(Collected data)
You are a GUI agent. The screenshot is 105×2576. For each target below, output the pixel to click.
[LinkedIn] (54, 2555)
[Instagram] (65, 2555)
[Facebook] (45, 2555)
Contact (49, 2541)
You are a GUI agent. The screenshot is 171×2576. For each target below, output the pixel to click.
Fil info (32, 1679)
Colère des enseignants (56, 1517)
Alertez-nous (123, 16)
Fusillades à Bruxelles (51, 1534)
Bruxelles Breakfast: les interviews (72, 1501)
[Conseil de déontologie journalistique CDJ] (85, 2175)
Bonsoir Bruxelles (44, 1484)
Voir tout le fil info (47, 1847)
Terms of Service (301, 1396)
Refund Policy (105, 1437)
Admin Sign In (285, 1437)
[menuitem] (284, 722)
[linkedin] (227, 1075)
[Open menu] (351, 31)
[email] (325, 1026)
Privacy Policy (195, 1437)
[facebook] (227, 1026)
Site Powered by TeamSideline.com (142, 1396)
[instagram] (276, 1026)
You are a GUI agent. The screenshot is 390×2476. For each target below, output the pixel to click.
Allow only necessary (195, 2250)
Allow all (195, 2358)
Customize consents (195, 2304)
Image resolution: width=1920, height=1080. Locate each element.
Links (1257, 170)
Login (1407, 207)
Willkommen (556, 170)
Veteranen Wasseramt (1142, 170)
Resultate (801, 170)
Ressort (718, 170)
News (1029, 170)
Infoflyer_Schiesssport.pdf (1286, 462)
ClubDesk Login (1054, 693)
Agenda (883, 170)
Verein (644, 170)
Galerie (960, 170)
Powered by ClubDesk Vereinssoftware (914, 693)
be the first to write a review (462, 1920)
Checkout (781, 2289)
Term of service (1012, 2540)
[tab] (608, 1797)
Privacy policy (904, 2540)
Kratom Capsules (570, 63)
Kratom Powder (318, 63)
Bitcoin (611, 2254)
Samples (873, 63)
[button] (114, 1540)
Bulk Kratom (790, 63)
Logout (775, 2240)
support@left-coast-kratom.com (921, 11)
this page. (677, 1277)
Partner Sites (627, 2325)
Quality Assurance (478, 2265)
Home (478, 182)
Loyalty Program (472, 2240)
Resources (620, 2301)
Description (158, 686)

EXERCISE DESCRIPTION> Beginning with the line that holds "[button] (114, 1540)" and ending with the last line of the data, copy each line exactly and add nothing.

EXPECTED OUTPUT>
[button] (114, 1540)
Bulk Kratom (790, 63)
Logout (775, 2240)
support@left-coast-kratom.com (921, 11)
this page. (677, 1277)
Partner Sites (627, 2325)
Quality Assurance (478, 2265)
Home (478, 182)
Loyalty Program (472, 2240)
Resources (620, 2301)
Description (158, 686)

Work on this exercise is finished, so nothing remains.